*** Opening Supplied text ***
SARACHA, Afghanistan–The dusty cemetery in Saracha village hosts three new graves: small hills of soil shielding the bodies of Sahebullah, Wasihullah and Amanullah, three of the five boys and young men killed by an ISAF-NATO airstrike on late Friday, Oct. 4.
According to the firsts ISAF-NATO reports, the five were “enemy forces”, “insurgents”, killed with a “precision strike”. According to the white banner overlooking their graves, they are “martyrs”: innocent people killed by error.
Wasihullah and Amanullah were brothers. They used to live in a house not far from the cemetery in Saracha village in the district of Beshud at the door of Jalalabad, the main city in the eastern province of Nangarhar. Their father, Qasim Hazrat Khan, shows IPS the place where they were killed, just behind his house.
“Give us the pilots of the two helicopters. We will handle them according to our culture, to the Holy Quran and to what the Hadith prescribes. Then, we will give them back to the U.S., saying ‘we are very sorry’, as they did with us.”
Amanullah was about 21 years old (civil registries here are not common), and had a wife and three daughters. Khan produces a card showing that Amanullah was working for the Afghan government forces since March this year.
His brother Wasihullah was 10 years old, a student in fifth class in Samarkheel’s high school, not far from Saracha. Friday evening they were with Sahebullah, 14, who “was an apprentice in a metalworkers shop in Jalalabad,” his brother Nader Shah, 35, told IPS.
Asadullah Delsos and Gul Nabi were the other two boys with them. Asadullah, “a 14-year-old boy, was still waiting to have his first whiskers,” said Khan. Gul Nabi “was a 15-year-old boy, whose family comes from Pachir in Khogyani district. He worked as a carpenter in Kabul, but he used to come here whenever his parents needed his help.”
Khan said the five boys were sitting in the open space behind his house “after they went hunting for birds with badì (air guns).” Around 10 pm he heard “the first of three long-lasting shooting-sequences. When it stopped, I reached the roof and saw at least two helicopters and, far from here, some planes without pilots.”
*** Closing Supplied text ***
→ **Exercise**
Copy the passage from the airstrike report from "SARACHA, Afghanistan–The dusty" to "Friday, Oct. 4.", keeping every word unchanged.
*** Opening Supplied information ***
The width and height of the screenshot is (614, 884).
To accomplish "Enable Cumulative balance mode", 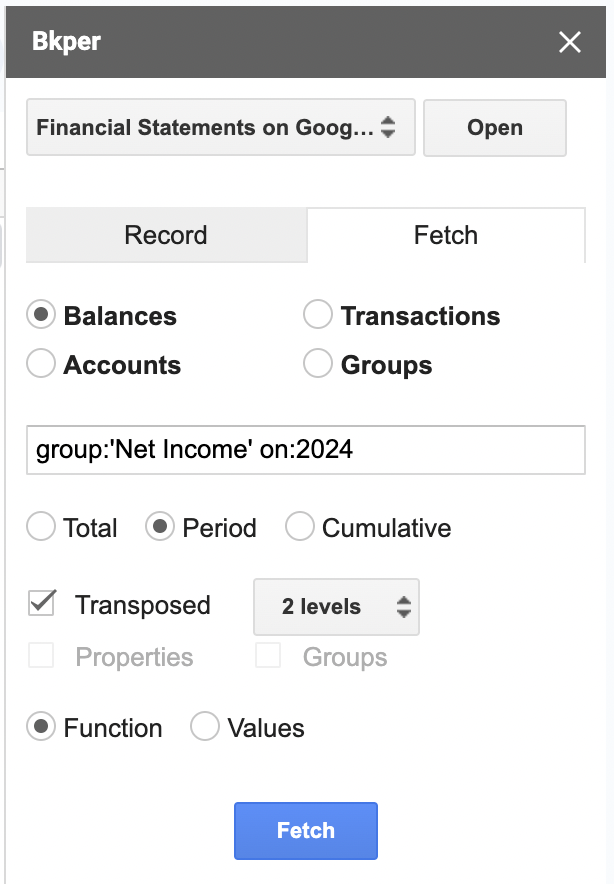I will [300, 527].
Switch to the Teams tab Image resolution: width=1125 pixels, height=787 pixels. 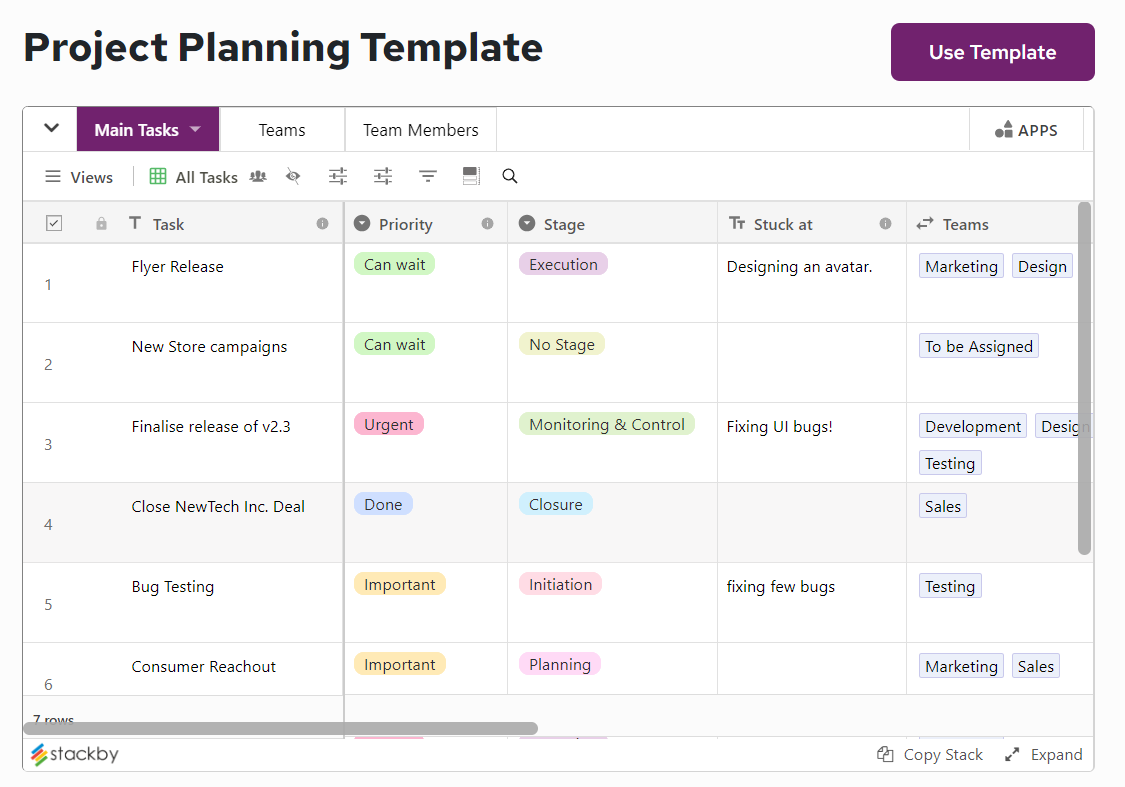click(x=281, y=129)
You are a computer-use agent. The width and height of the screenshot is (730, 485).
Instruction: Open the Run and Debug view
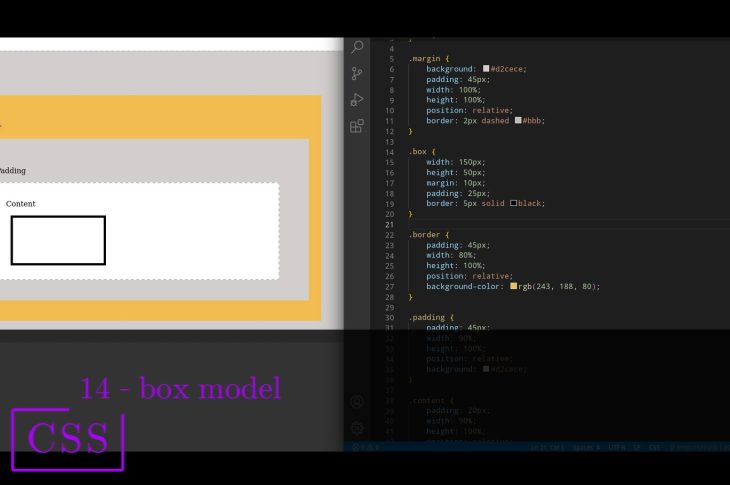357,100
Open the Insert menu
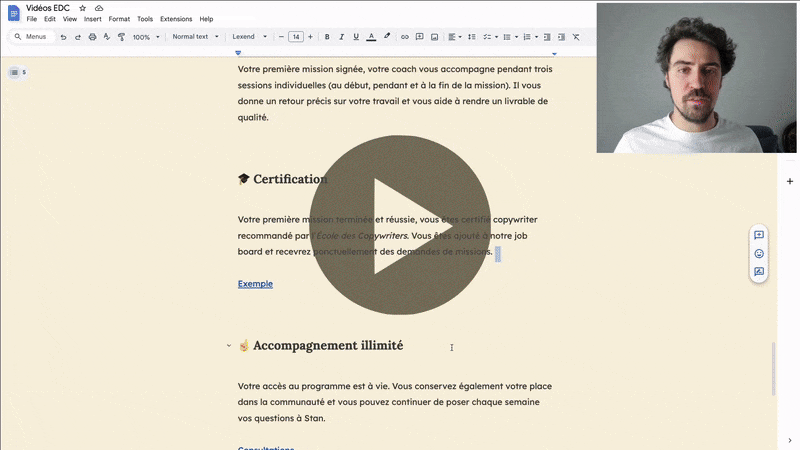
*** Closing Supplied information ***
*** Opening Supplied information ***
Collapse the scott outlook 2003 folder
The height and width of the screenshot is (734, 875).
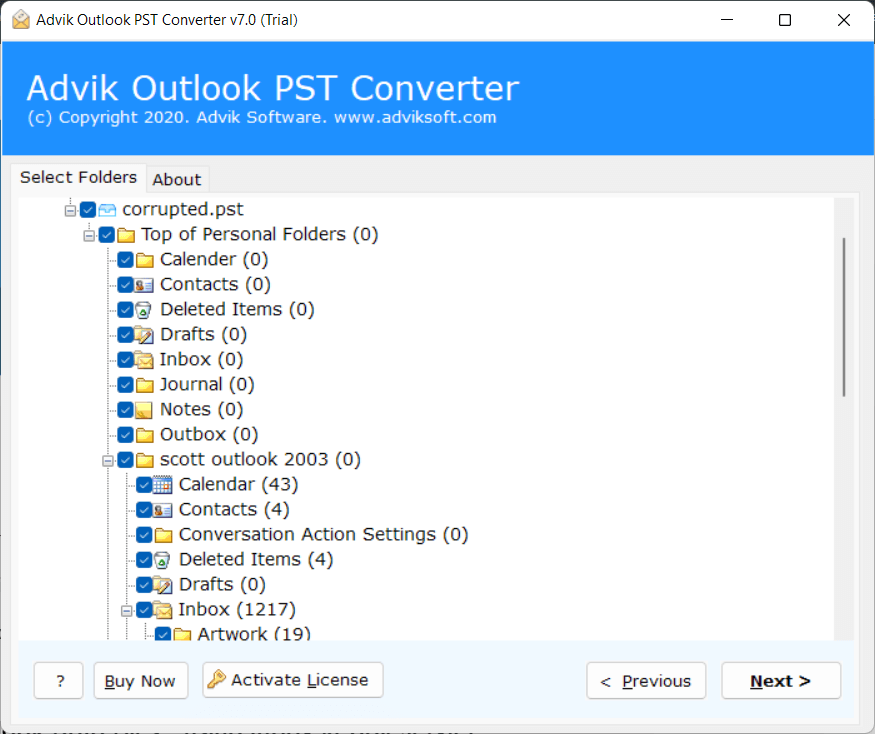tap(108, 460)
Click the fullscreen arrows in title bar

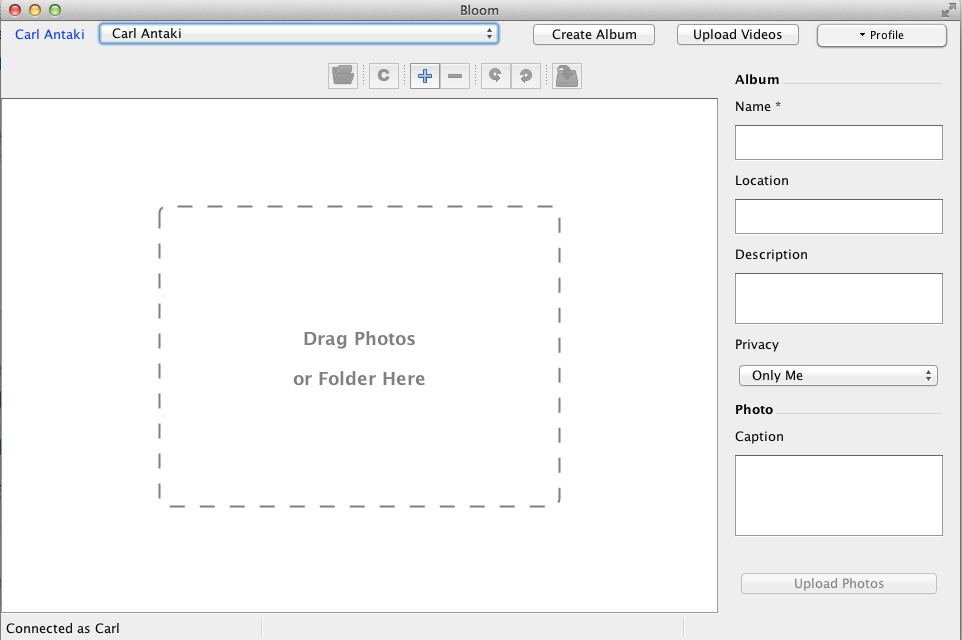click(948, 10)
*** Closing Supplied information ***
→ **Your response**
SARACHA, Afghanistan–The dusty cemetery in Saracha village hosts three new graves: small hills of soil shielding the bodies of Sahebullah, Wasihullah and Amanullah, three of the five boys and young men killed by an ISAF-NATO airstrike on late Friday, Oct. 4.